Honestly I don't know whether this error can be caused by ads as opposed to the site content.


----------



## justen_m (Jan 15, 2004)

pdhenry said:


> When I loaded TCF this morning I got a browser warning that the site uses a plugin that will not work in a coming version of the browser.
> 
> Chrome running on Win 7.
> 
> ...


What version of Chrome are you running? Just pick About Google Chrome in the C&C menu. Chrome Version 43.0.2357.124 is the latest, 09 Jun 2015, stable channel release for Windows, Linux, and Mac. I'm using this release on Linux and Windows. With Windows, if you click on that menu entry it will give you a button you can click to update.

From that site... "NPAPI plugins don't work on Chrome version 42 and higher"

So I'm guessing you are running an ancient version of Chrome? I haven't seen that warning on Linux or Windows when accessing TCF.

[edit] I have no idea what plugin it might be referring to. Maybe you are correct thinking it is an ad? I have Adblock Plus enabled in Chrome on all my boxes when I view TCF.


----------



## pdhenry (Feb 28, 2005)

Chrome version 43.0.2357.124 m

My first assumption was Flash but the page indicates that Chrome's Flash is OK. There's a flag to enable NPAPI support that goes away with Version 45 (mine is in the default disabled state).

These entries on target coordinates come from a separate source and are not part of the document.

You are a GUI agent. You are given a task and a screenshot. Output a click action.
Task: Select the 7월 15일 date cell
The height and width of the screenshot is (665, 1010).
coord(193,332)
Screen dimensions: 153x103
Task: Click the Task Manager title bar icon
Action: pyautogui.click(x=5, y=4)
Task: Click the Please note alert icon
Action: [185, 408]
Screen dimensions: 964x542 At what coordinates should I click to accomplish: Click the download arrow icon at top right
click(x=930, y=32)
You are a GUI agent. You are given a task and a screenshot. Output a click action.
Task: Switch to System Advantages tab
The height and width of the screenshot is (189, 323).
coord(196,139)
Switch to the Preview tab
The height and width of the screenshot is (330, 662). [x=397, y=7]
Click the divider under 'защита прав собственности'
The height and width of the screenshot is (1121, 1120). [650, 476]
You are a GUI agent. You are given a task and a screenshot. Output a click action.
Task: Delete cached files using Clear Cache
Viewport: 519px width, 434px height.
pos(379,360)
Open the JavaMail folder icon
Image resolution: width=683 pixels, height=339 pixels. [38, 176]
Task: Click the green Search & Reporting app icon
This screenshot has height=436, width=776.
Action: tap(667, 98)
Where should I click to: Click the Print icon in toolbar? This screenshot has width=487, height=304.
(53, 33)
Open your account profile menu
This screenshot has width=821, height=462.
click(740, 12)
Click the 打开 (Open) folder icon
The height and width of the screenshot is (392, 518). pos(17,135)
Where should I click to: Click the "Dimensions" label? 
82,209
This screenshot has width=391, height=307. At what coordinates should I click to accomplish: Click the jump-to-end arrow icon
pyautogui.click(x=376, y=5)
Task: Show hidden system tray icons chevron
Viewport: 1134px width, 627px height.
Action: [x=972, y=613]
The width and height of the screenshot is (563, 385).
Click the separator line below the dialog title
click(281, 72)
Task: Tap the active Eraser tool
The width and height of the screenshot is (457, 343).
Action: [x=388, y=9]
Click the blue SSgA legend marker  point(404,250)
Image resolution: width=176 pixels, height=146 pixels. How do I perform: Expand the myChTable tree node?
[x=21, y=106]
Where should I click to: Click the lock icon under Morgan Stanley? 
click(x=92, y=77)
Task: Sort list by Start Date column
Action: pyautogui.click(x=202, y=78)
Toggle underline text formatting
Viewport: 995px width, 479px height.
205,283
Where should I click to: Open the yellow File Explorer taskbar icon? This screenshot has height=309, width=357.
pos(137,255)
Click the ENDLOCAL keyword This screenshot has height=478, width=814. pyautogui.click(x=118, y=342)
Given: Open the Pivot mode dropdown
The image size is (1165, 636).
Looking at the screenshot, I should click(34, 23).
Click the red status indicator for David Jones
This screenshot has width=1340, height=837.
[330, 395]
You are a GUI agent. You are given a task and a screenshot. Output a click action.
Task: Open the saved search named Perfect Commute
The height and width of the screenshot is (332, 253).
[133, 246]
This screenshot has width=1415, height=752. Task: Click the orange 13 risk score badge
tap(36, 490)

I've only seen the warning once (today) and can't easily replicate it.


----------



## justen_m (Jan 15, 2004)

I just checked chrome://flags and no NPAPI option. A quick google reveals this support was completely removed from linux versions of chrome in version 35 (released 19May2014). Explains why my browser isn't throwing up a warning. I've been using this site without any noticeable problems so it can't be too important.

This morning, after my post above, my linux boxes got bumped up to 43.0.2357.125, not that it makes any difference.


----------



## pdhenry (Feb 28, 2005)

Try chrome://flags/#enable-npapi (it takes you to the flag; it doesn't enable it). This is in the current version.

EDIT: Looks like it's in Mac & Windows only.


----------